Post by ElEctric_EyE » Fri Apr 06, 2012 2:21 am

In the end, I would like this .c core to have a 16-bit databus / 32-bit address bus just like the .b core. It will have 16 registers to start with, maybe more if max speed timing permits.

--Consider this post a placeholder-- as there is alot of things to consider and experiment with.

All registers/accumulators will have the ability to have full functionality of the Y Register as in the original NMOS6502. This is the most powerful and longest reaching due to indirect indexed Y mode. This mode will apply to all 16 Accumulators/Registers. And vice-versa, math/logic like ADC, SBC, EOR, etc. that was formerly done only on the accumulators, will be able to be performed on these registers/accumulators. So forget the difference between index registers and accumulators in this machine. Out with the old, in with the new, as they used to say. They are now one in the same. From now on I call them all Registers on this machine.

I alluded to this idea towards the end of the .b core thread. Arlet helped out here...
Also, there will be 16x16 multiplication opcodes.

BigEd: Posts: 11463; Joined: 11 Dec 2008; Location: England; Contact:
Contact BigEd

Website

Re: 65ORG16.c Core

Quote

Post by BigEd » Wed Apr 11, 2012 6:12 am

Hi EEye
I've been thinking about what I'd do, and I'd like to get my thoughts down. It would be great if the two of us could agree on this, although I know we differ at present.

I can see a way to have a regular instruction encoding and a simple extension of the assembly language syntax - very simple to explain and hopefully not too difficult to implement in an assembler. These are important points if we want a core which people will make use of.

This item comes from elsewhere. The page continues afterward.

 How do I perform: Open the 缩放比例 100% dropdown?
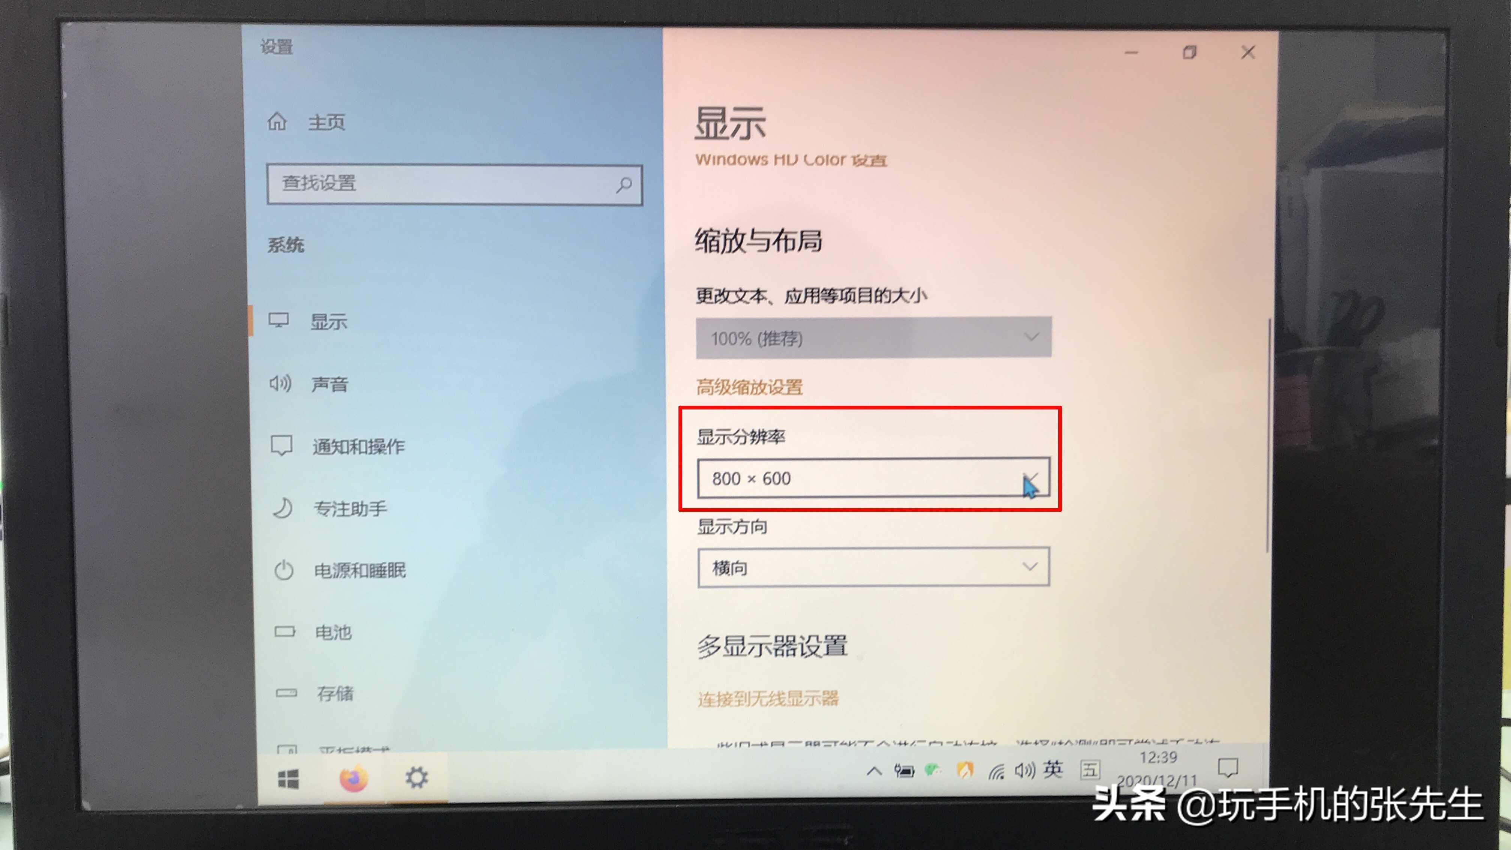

I might take some presentation ideas from John West's 65020 document. Also, for register naming, I like Notch's idea from DCPU-16 of using letters which indicate the intended conventional use - even if all registers function the same way. (In that case, the v1.1 spec names A, B, C, I, J, X, Y, Z.)

So, my idea is:

16 registers, including A, X, Y and S
all can function as accumulators (for logic and arithmetic operations)
all can function as index registers
Perhaps name them A, B, C, D, E, F, G, H, I, J, K, V, W, X, Y, S
Long distance shift

The syntax of most instructions is very familiar, except A, X and Y can be replaced by any register letter

Code: Select all

LDA (zp),Y
LDB (zp),E
LDC (zp),W

For arithmetic we need a syntax extension to name the source and target register (which is always the same)

Code: Select all

ADC B abs,W
EOR C zp,X
AND J (zp,F)

Long distance shift needs an extension too:

Code: Select all

ASL #5 X
ROR #6 abs
LSR #7 abs,D

The inter-register transfers look like yours:

Code: Select all

TXA
TYB
TVW
TAS

As for the instruction encoding, it's simple: two 4-bit fields in the top of the instruction. One selects the destination register for those opcodes which need it. The other selects the index register for those opcodes which need it. In the case of shifts, the shift distance is in the register field except for register shifts. In the case of inter-register transfers, the source register is in the index field. That's it.

If we load all these features onto LDA, STA and TXA then we have the choice of freeing up existing opcodes for LDX, LDY, STX, STY and the other T opcodes. (I haven't thought that detail through!)

For the implementation I think it should be a matter of a 16-way mux directing the appropriate index register into play for each of the existing addressing modes, and a 2-way mux in the decoder. As we know, decode is not the critical path.

We gain a lot in simplicity and regularity. The resultant machine, and assembly code, still looks familiar to a 6502 assembly language programmer, and if they don't need all the registers they can use A, X and Y as before but they gain some more addressing modes. In fact a 4-register or 8-register version would make sense and just gives a few extra registers.

(Ah well, I didn't use John's presentation...)

What do you think?

Cheers
Ed

Last edited by BigEd on Wed Apr 11, 2012 6:34 am, edited 3 times in total.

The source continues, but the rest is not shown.